Every entry should be reproduced word for word.
----------
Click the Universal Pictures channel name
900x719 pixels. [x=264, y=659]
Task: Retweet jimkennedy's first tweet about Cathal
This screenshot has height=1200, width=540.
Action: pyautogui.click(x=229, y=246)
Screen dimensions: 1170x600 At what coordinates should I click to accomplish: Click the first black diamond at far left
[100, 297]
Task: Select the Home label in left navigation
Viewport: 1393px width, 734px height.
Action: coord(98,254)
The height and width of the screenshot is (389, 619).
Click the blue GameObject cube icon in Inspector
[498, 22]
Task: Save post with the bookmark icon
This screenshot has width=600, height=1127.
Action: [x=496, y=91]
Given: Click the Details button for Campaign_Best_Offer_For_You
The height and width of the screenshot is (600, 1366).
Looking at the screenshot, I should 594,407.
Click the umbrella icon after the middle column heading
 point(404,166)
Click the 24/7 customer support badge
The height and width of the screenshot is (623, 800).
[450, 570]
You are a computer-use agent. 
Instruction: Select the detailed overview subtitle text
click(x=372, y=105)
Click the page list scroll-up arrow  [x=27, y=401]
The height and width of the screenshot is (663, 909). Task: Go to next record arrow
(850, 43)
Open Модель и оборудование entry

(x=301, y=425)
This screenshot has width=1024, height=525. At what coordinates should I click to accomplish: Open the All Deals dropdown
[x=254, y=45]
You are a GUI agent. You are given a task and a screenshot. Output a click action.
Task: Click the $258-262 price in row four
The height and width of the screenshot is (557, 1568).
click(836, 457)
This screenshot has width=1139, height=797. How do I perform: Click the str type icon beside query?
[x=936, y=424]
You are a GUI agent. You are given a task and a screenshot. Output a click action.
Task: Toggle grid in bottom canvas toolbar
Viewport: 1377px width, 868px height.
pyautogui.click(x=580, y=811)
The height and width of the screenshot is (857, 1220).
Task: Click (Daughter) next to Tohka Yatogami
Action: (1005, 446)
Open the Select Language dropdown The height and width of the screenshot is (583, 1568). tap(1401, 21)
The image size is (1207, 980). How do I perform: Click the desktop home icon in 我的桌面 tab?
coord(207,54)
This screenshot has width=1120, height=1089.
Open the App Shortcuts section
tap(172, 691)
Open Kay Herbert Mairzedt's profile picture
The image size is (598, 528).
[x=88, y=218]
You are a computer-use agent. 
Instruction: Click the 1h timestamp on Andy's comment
----------
**Your response**
Click the Universal Pictures channel name
900x719 pixels. [x=264, y=659]
Task: Retweet jimkennedy's first tweet about Cathal
This screenshot has height=1200, width=540.
Action: pyautogui.click(x=229, y=246)
Screen dimensions: 1170x600 At what coordinates should I click to accomplish: Click the first black diamond at far left
[100, 297]
Task: Select the Home label in left navigation
Viewport: 1393px width, 734px height.
Action: coord(98,254)
The height and width of the screenshot is (389, 619).
Click the blue GameObject cube icon in Inspector
[498, 22]
Task: Save post with the bookmark icon
This screenshot has width=600, height=1127.
Action: [x=496, y=91]
Given: Click the Details button for Campaign_Best_Offer_For_You
The height and width of the screenshot is (600, 1366).
Looking at the screenshot, I should 594,407.
Click the umbrella icon after the middle column heading
 point(404,166)
Click the 24/7 customer support badge
The height and width of the screenshot is (623, 800).
[450, 570]
You are a computer-use agent. 
Instruction: Select the detailed overview subtitle text
click(x=372, y=105)
Click the page list scroll-up arrow  [x=27, y=401]
The height and width of the screenshot is (663, 909). Task: Go to next record arrow
(850, 43)
Open Модель и оборудование entry

(x=301, y=425)
This screenshot has width=1024, height=525. At what coordinates should I click to accomplish: Open the All Deals dropdown
[x=254, y=45]
You are a GUI agent. You are given a task and a screenshot. Output a click action.
Task: Click the $258-262 price in row four
The height and width of the screenshot is (557, 1568).
click(836, 457)
This screenshot has width=1139, height=797. How do I perform: Click the str type icon beside query?
[x=936, y=424]
You are a GUI agent. You are given a task and a screenshot. Output a click action.
Task: Toggle grid in bottom canvas toolbar
Viewport: 1377px width, 868px height.
pyautogui.click(x=580, y=811)
The height and width of the screenshot is (857, 1220).
Task: Click (Daughter) next to Tohka Yatogami
Action: (1005, 446)
Open the Select Language dropdown The height and width of the screenshot is (583, 1568). tap(1401, 21)
The image size is (1207, 980). How do I perform: Click the desktop home icon in 我的桌面 tab?
coord(207,54)
This screenshot has width=1120, height=1089.
Open the App Shortcuts section
tap(172, 691)
Open Kay Herbert Mairzedt's profile picture
The image size is (598, 528).
[x=88, y=218]
You are a computer-use agent. 
Instruction: Click the 1h timestamp on Andy's comment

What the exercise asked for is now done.